[PATCH/RFC 8/11] numa - Automatic-migration - per cpuset max mapcount control

[Date Prev][Date Next][Thread Prev][Thread Next][Date Index][Thread Index]

 



AutoPage Migration - add max mapcount migration threshold

This patch adds an additional per cpuset migration control that
allows one to vary the page mapcount threshold above which pages
will not be migrated by MPOL_MF_MOVE.  The default value is 1,
which yields the same behavior as before this patch.

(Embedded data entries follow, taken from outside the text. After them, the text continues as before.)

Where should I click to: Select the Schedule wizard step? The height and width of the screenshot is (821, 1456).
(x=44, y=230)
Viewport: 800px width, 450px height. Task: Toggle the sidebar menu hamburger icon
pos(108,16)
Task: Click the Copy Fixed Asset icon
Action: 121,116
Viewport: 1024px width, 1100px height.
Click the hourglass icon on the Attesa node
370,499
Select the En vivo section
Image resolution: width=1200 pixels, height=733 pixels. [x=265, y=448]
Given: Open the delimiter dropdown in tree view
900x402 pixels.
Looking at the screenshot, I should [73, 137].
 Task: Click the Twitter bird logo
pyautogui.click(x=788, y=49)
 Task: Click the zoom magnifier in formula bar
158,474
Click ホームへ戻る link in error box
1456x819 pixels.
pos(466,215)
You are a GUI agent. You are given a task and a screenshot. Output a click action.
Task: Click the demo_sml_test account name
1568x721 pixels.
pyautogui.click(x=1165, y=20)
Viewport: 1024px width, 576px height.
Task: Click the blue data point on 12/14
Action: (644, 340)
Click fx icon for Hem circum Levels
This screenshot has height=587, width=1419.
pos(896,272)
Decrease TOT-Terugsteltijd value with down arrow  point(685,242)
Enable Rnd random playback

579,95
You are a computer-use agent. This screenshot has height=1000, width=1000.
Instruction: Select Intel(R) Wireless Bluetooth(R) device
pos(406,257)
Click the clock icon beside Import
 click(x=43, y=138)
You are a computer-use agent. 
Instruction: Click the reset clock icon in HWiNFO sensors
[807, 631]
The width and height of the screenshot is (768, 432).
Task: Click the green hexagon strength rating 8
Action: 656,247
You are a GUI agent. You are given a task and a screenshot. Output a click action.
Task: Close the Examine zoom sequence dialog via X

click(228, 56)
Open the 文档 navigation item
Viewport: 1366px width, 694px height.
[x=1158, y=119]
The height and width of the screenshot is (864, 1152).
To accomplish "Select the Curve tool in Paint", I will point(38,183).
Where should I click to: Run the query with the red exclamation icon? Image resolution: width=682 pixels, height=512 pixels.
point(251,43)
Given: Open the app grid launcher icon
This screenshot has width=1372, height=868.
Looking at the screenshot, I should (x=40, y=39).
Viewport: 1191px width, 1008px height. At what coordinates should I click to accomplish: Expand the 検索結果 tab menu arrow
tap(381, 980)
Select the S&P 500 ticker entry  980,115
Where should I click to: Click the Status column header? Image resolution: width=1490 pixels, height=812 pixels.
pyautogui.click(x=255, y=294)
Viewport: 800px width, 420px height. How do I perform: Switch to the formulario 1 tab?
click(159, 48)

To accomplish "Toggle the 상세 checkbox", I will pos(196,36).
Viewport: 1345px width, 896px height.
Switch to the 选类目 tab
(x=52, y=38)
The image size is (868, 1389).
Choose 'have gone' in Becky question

This is useful because anon pages can be shared between ancestors
and descendants until sharing is broken by a write.  We want to
be able to unmap these pages for lazy, automigration so that the
next touch will migrate the page local to the task that touches
it.  However, we still want a threshold above which we don't
attempt to migrate the page because unmap is very expensive when
a page has a large mapcount.

We add the threshold to the task structure so that we can fetch
it using a static inline function that is redefined as to return
the default value of 1 when AUTO_MIGRATION is not configured.
The max mapcount is accessed for each page proposed for migration
and we don't want to call a cpuset function and take an
rcu_lock/unlock round trip for each page.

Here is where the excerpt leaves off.